C.R. England company driver Catherine Querio stumbled into trucking while she was looking for a career change. She worked as a nurse for 15 years in hospice, but after her mother’s sudden death she lost her heart for it and needed a change.
Her son, almost jokingly, suggested truck driving. Querio, who has always loved road trips and driving, took the suggestion seriously. She’s now been a driver for C.R. England for three years.
“I thought that’d actually be perfect. I kind of tripped into it and I love it,” Querio, from Stockton, California, said of trucking.
Querio was recently named C.R. England’s Regional Driver of the Year. She also received Driver of the Year recognition in 2016. Her favorite part about driving has been the traveling, with her favorite locations being I-10 in Louisiana and the Bonneville Salt Flats.
“I have an office window with an ever changing view. I get to see so much of the country,” Querio said.
Her previous career as a nurse helped prepare her for truck driving. Documentation and planning are priorities in both careers.
“It’s Nursing 101: If you didn’t document it then it didn’t happen. In trucking, that mentality makes you more aware of everything you do,” Querio said.

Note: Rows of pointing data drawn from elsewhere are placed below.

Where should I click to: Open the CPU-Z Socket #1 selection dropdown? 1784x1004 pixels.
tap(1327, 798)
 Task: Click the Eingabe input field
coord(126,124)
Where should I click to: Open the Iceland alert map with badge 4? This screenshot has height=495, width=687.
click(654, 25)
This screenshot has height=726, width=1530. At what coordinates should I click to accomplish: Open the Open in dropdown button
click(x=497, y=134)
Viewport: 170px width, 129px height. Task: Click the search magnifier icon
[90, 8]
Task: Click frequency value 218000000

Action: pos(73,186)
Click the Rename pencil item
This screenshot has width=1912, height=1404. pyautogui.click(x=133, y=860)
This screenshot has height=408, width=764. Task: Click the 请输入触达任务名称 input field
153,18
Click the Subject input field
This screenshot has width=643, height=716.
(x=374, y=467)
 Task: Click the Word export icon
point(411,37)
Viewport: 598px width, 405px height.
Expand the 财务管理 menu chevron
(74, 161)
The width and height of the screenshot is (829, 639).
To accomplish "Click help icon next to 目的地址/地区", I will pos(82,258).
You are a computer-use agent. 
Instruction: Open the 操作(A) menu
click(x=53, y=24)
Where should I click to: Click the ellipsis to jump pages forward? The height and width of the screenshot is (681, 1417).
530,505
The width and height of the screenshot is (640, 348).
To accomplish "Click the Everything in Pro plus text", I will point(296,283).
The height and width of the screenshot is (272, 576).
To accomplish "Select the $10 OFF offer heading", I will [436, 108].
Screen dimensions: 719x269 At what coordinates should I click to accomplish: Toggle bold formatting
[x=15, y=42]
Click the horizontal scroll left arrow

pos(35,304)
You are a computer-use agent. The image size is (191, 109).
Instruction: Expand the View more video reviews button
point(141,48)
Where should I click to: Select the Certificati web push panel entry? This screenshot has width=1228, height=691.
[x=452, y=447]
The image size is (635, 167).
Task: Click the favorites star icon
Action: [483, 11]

Querio recommends drivers coming into the industry find a mentor who can help them learn. Trucking school goes by fast, she says, and a good mentor can help fill in the gaps. Querio spent her first year driving team with a man named David Gordon, a trucker with eight years experience. While the two of them were equal partners, Gordon was a mentor to Querio and helped her learn the ins and outs of the industry during her first year over the road.
“David taught me all of the things you need to know every day living in a truck and being safe and getting where you need to go and how to trip plan. All of these things that needed to be fine tuned, he did,” Querio said.
Safety is Querio’s priority when driving. She always plans ahead and tries to have two or three possibilities in mind if she needs to shut down.
“Stay safe for yourself. I’m always thinking about my son, my daughter-in-law, my extended family at home. I want to come home safe, always,” Querio said.